REALITY: How’s your REALITY shifted since your journey?
Vishal: I grew up in New Jersey and all my friends were Jewish. The one thing that bothered me about some of my Jewish friends was when they tell me that they could only marry a Jew. All these feelings would come up, like, “Oh you think you're better than everyone,” or “That's such an old way of thinking.” I just didn't get it, and I judged them for it. The shift that happened while I was in Israel was that I started understanding the size of Israel and how small it is (it’s as small as the state of New Jersey!) and what a big impact it has in the world. I also had a new understanding of the Holocaust and the impact it had. I think that all of that put into perspective the sentiment behind that belief, and my big shift was realizing that finding a Jewish partner is actually an act of service in a way. I shared that on the trip, and a few people came up to me afterwards and said to me, “I've had guilt about this my whole life, and to hear somebody who's not Jewish finally understand and say that out loud was really freeing for me.” That was amazing.

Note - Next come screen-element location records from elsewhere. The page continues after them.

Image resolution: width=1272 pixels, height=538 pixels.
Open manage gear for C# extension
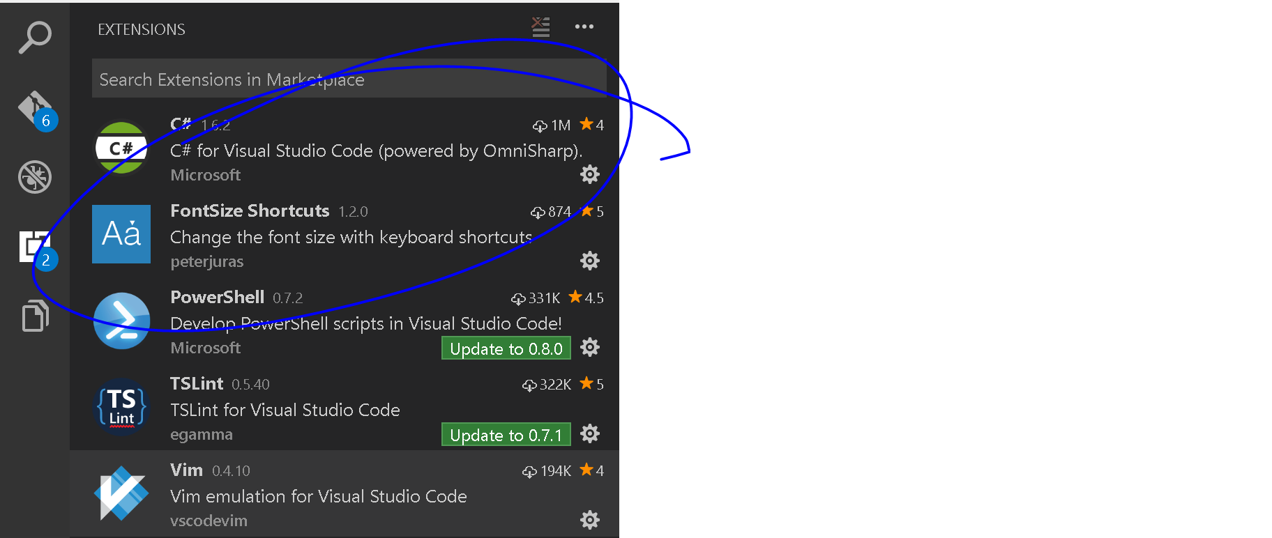tap(590, 174)
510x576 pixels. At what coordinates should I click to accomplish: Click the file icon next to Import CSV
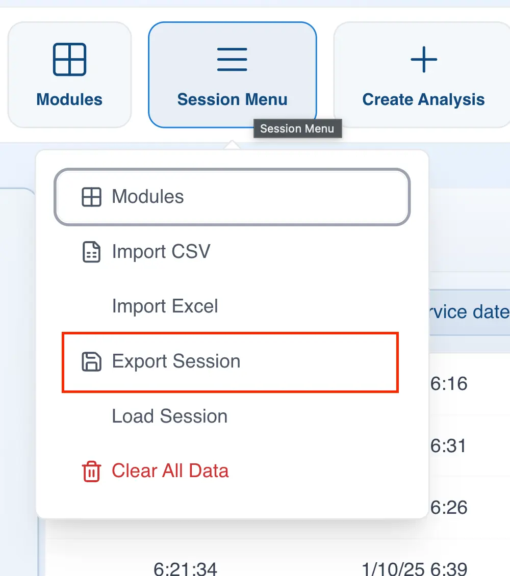pos(91,252)
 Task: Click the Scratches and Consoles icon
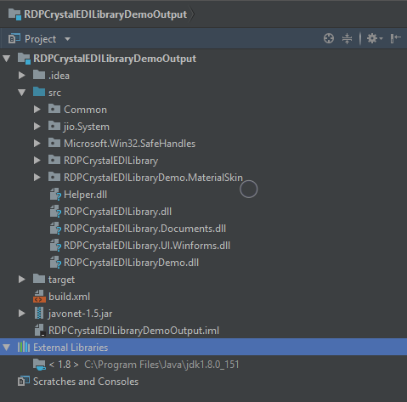tap(24, 382)
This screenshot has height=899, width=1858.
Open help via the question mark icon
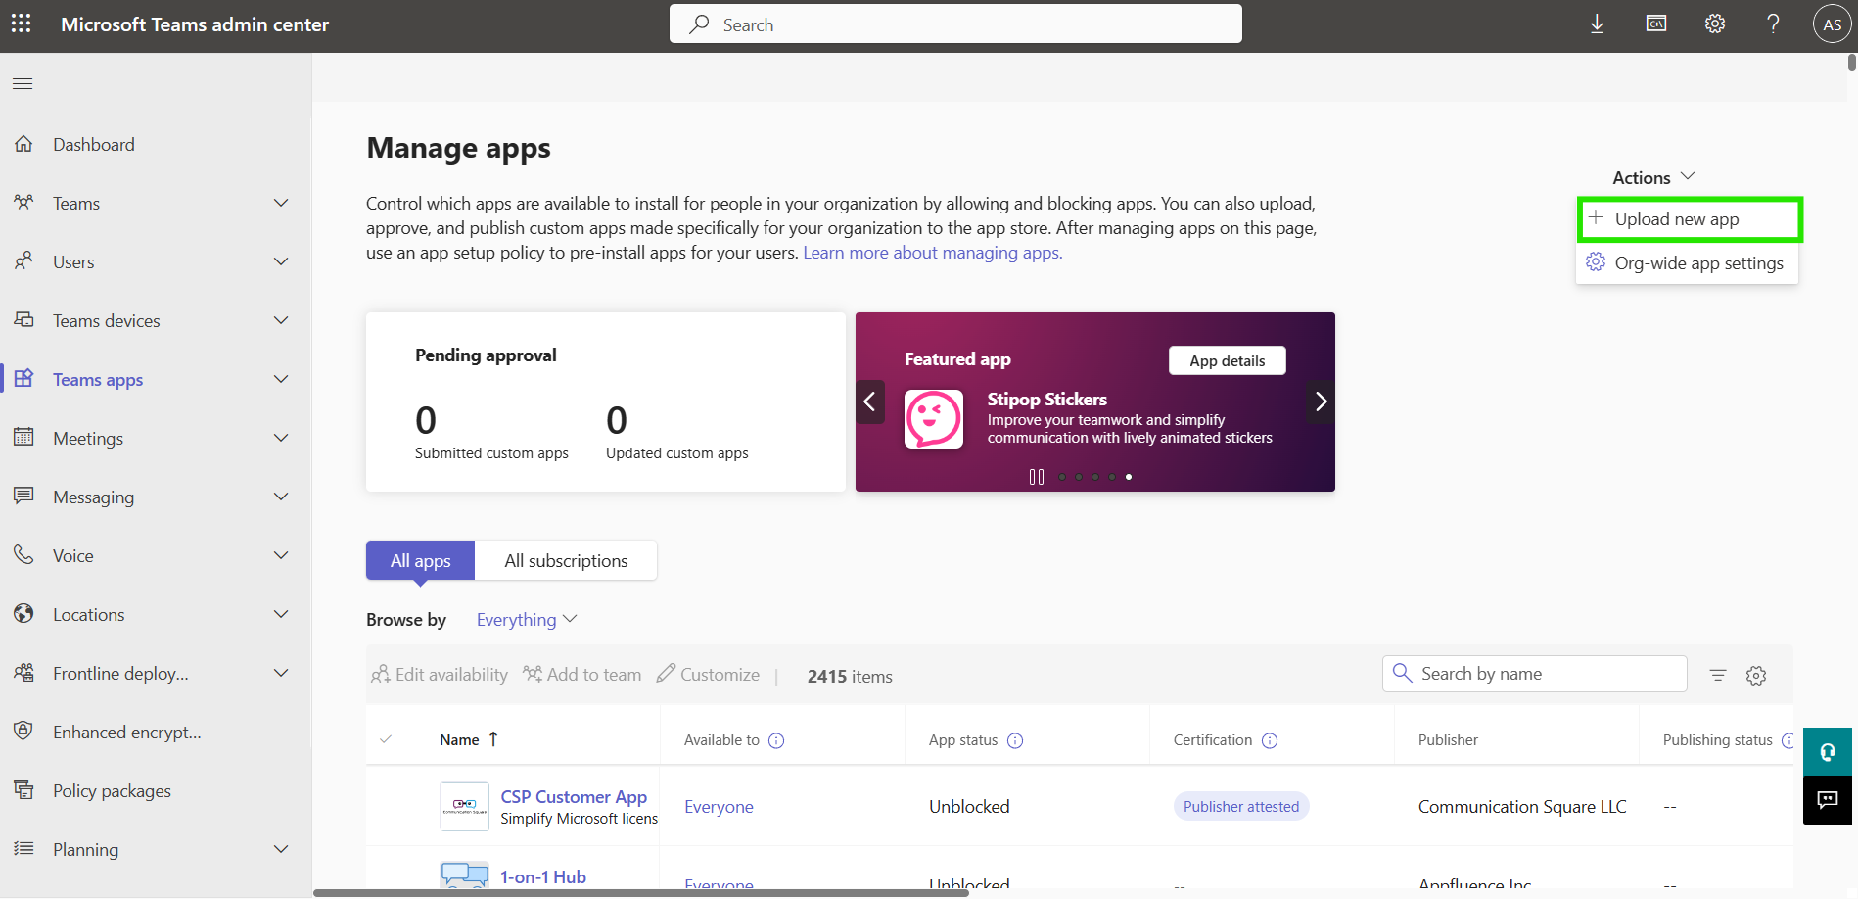[x=1773, y=24]
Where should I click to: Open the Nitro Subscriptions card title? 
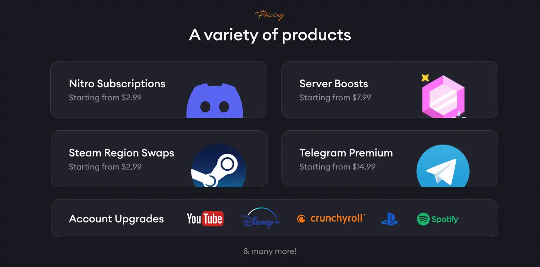pos(117,84)
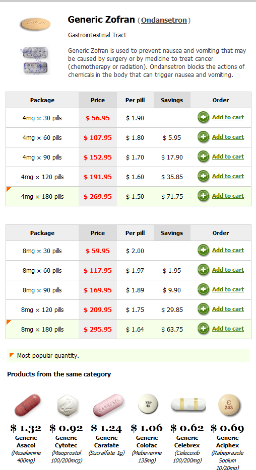Add 4mg × 120 pills to cart
256x470 pixels.
coord(228,176)
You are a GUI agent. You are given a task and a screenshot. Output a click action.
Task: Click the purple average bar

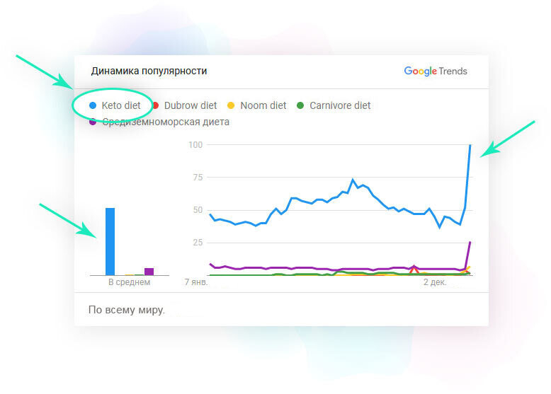pyautogui.click(x=149, y=272)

REALITY: How have you shifted REALITY since your journey?
Vishal: When I was asked to co-chair the New York City hub, it was a no-brainer. My work is all around supporting communities, and this was just a whole different way to experience community in a much more intimate way. Creating experience is one thing, but building a community is a whole other thing. It was exciting to be able to create what this experience was for me. and it kind of recommitted me and reignited a sense of service. I started a company in high school when I was 15, so service was a huge part of my teenage years and into college. When I became a banker, I lost that. This was the first time where I really had the opportunity to get back and do community service oriented work, and I saw the importance of it that I hadn't seen in a long time.
REALITY: How have you stayed connected to Israel since your journey?
Vishal: We met with some local partners on Reunion, and some of them were trying to source opportunities for their workforce. A couple of us from that trip are in the midst of exploring that. On the REALITY front, we have thrown amazing events since Reunion. We had a 150 person dim sum Shabbat-like experience (although it was on Thursday). We're figuring out what kind of service projects we can work on with Seeds of Peace. There's clear kind of alignment with them on the Israeli front, and they also do really great work with young people. We're trying to get our alumni community involved with what they're doing.
REALITY: Since REALITY, how “do” you Shabbat? Share a short story.
Vishal: The experience we had in Israel was just so remarkable… truly elevated. We've taken particular care in making the experiences we have in New York as special or as thoughtful as the experiences that we had in Israel. For us it's never about just having an event because we haven't had an event in a while. Our Shabbats have been pretty amazing. The dim sum event was amazing. We had live music and a DJ. and the environment was so next level. We had folks from out of town, and they were like, “Oh my god, we don't do stuff like this!” That's how it should be we should be creating the right type of programming so that it is worthwhile.
REALITY: What can the REALITY community contact you about?
Vishal: One is obviously on the work front. I always want to meet people who are doing rad, outlandish stuff and figure out how to support them. If folks want to partner with brands and they need help on their business development strategy, I love having those conversations.
I think everyone's still trying to figure out who they want to be when they grow up, and as much as it seems like I have it together, I still have no idea who I am, and I'm going through a healthy identity crisis. If anyone else is having an identity crisis, we can form a little support group. I think connecting what we do to our purpose is one of the hardest (and most important) challenge we can embark on, and it's constant work. Those are some of the richest conversations that I get to have with people.